En effet, la salariée contestait avoir eu connaissance de la présence de ce système de surveillance au sein du restaurant. Bien que l’employeur communiquait des attestations de salariés indiquant avoir été informés du dispositif de vidéosurveillance, les juges ont considéré que ces témoignages étaient insuffisants à démontrer que la salariée avait été informée de l’existence du système de vidéosurveillance. Dans ces conditions, ce dernier constituait donc un moyen de preuve illicite et les juges ont considéré que la reconnaissance des faits par la salariée devant les gendarmes, basée elle aussi sur les images filmées, ne pouvait être légalement retenue comme un mode de preuve.
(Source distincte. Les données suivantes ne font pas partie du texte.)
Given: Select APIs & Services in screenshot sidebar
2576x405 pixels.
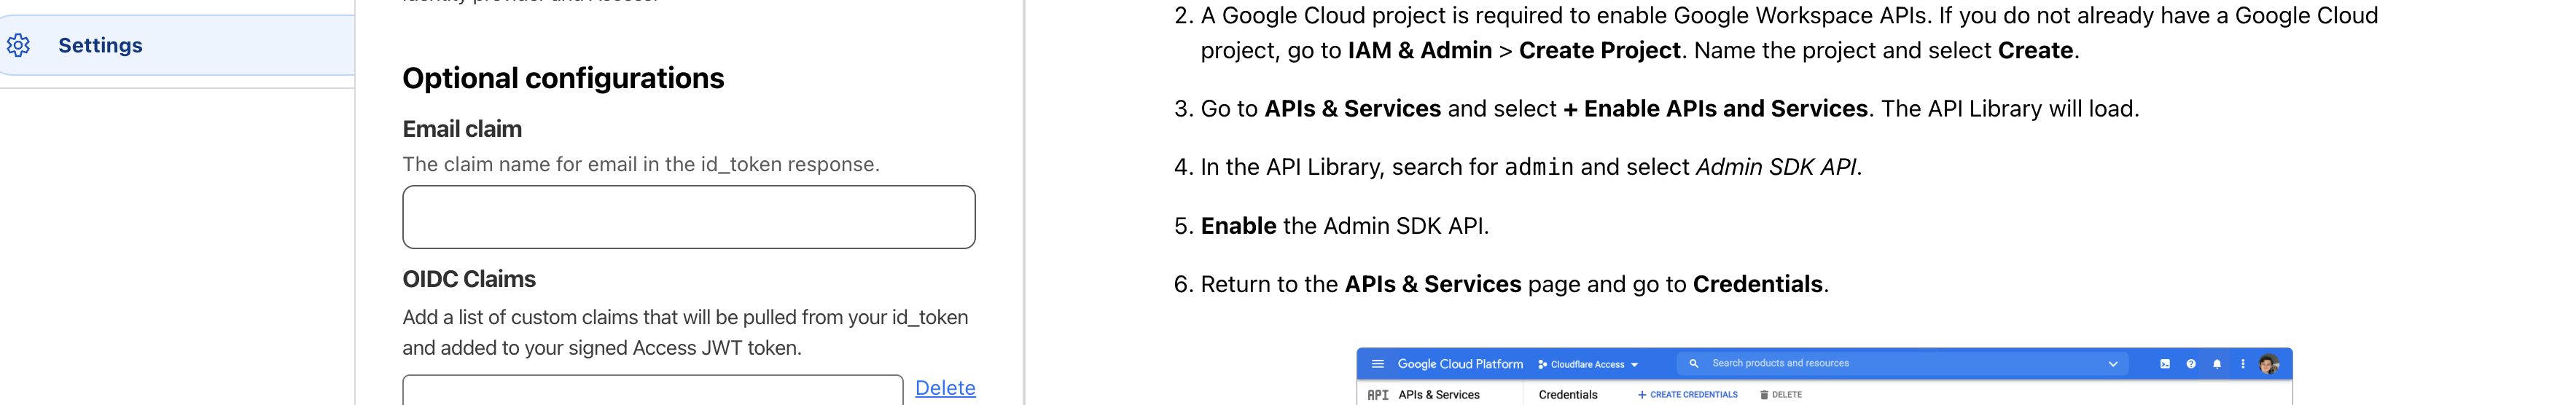Looking at the screenshot, I should click(x=1438, y=395).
La salariée - qui a avait parallèlement reconnu son vol - a donc obtenu des dommages et intérêts pour licenciement sans cause réelle et sérieuse, le règlement d’une indemnité de licenciement et d’une indemnité compensatrice de préavis ainsi que des dommages et intérêts au titre de la surveillance illicite par le système de vidéosurveillance, soit une somme dépassant les 10 000€ à la charge de l’entreprise.

 

Ce qu’il faut retenir

Avant de licencier pour faute en vous appuyant sur une vidéo de votre système de vidéosurveillance, assurez-vous d’avoir informé vos salariés de l’existence et de l’utilisation de ce système dans votre établissement. 
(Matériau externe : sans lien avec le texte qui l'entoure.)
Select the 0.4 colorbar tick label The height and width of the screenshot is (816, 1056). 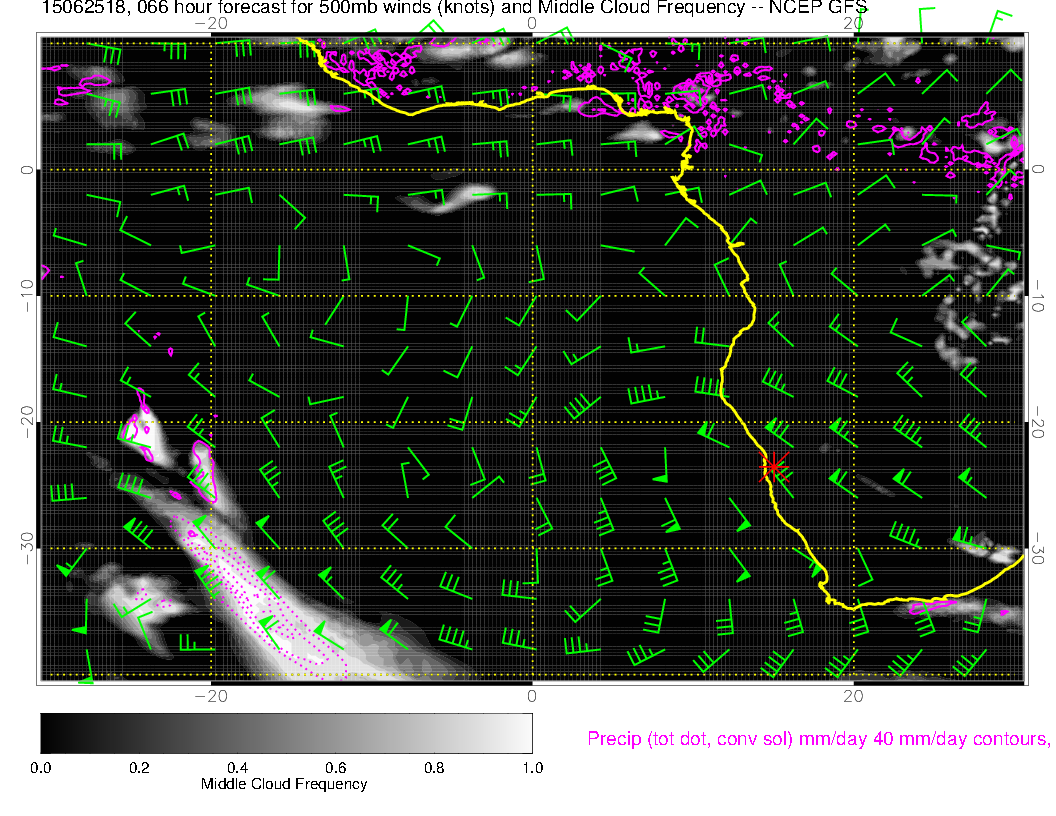tap(237, 768)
En effet, l’installation sur un lieu de travail d’un système de vidéosurveillance captant et conservant l’image sur un support numérique constitue un traitement automatisé de données personnelles soumis en tant que tel à la loi Informatique et libertés et au RGPD (règlement général de protection des données). 

En tant que tel, la vidéosurveillance est strictement encadrée et doit notamment obéir aux règles suivantes : 

- un contrôle légitime et proportionné au but recherché (par exemple, des caméras peuvent être disposées dans certaines parties d’un lieu de travail à des fins de sécurité des biens et des personnes, à titre dissuasif ou pour identifier les auteurs de vols, de dégradations ou d’agressions) ;

- une déclaration du contrôle à la Cnil pour les dispositifs mis en places avant le 25 mai 2018. Depuis cette date, l’employeur doit procéder à une analyse préalable d’impact des données (AIPD) et inscrire son dispositif de vidéosurveillance dans le registre de traitements des donnés qu’il doit tenir. Si les caméras filment des lieux ouverts au public (espaces d’entrée et de sortie du public, zones marchandes, comptoirs, caisses), le dispositif doit en plus, être autorisé par le préfet du département.
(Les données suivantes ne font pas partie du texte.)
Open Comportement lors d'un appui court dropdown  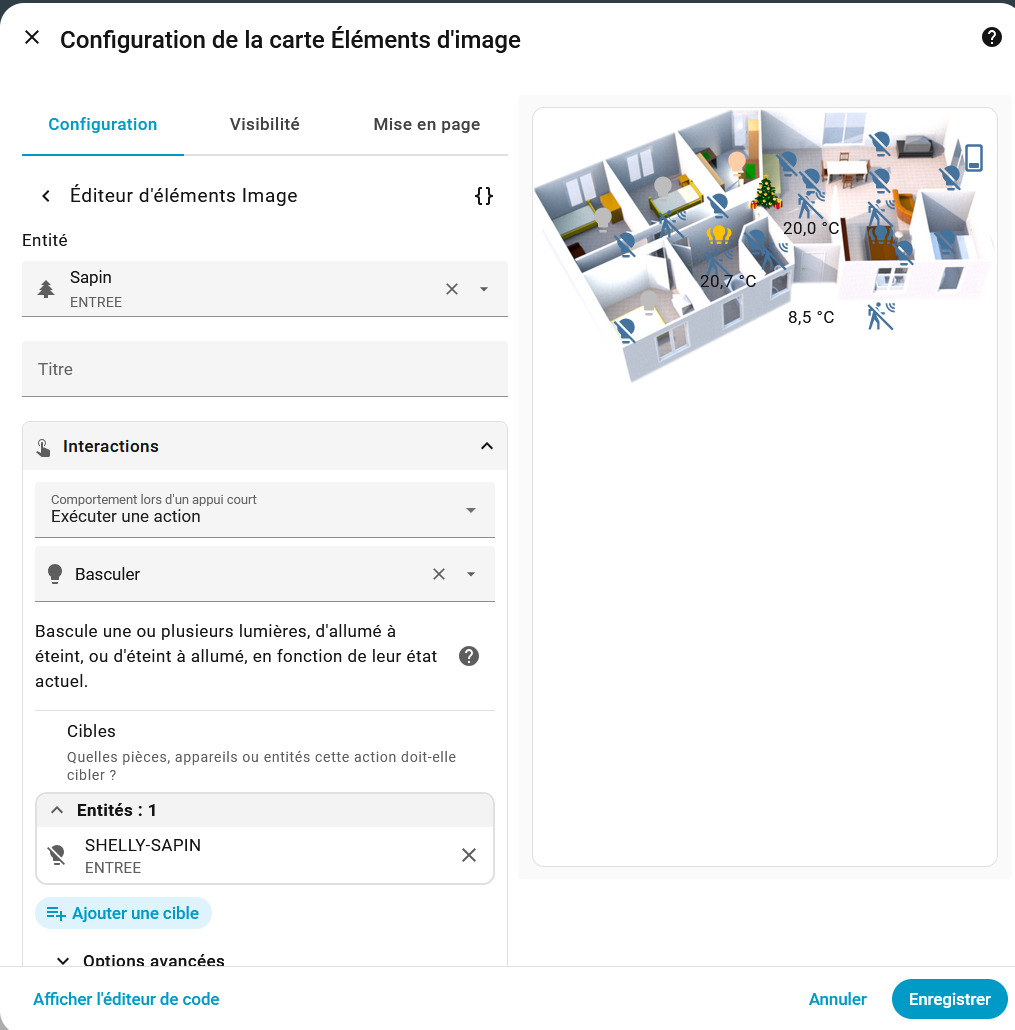265,510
- une information des salariés de la vidéosurveillance, de son objet, des catégories de personnes filmés, les destinataires des images, leur durée de conservation…

Le code du travail rappelle encore qu’aucune information concernant personnellement un salarié ne peut être collectée par un dispositif qui n’a pas été porté préalablement à sa connaissance. (article L1222-4 du code du travail)

C’est précisément cette règle que rappelle la Cour de cassation dans cette affaire en jugeant que l’employeur n’avait pas porté à la connaissance de la salariée qu’elle pouvait être filmée.

Les sanctions sont particulièrement lourdes puisque l’employeur peut être condamné à verser des indemnités pour licenciement sans cause réelle et sérieuse, et ceci même s’il surprend le salarié ‘la main dans le sac’ ! Il commet également une atteinte illicite aux droits du salarié pouvant donner droit à des dommages et intérêts.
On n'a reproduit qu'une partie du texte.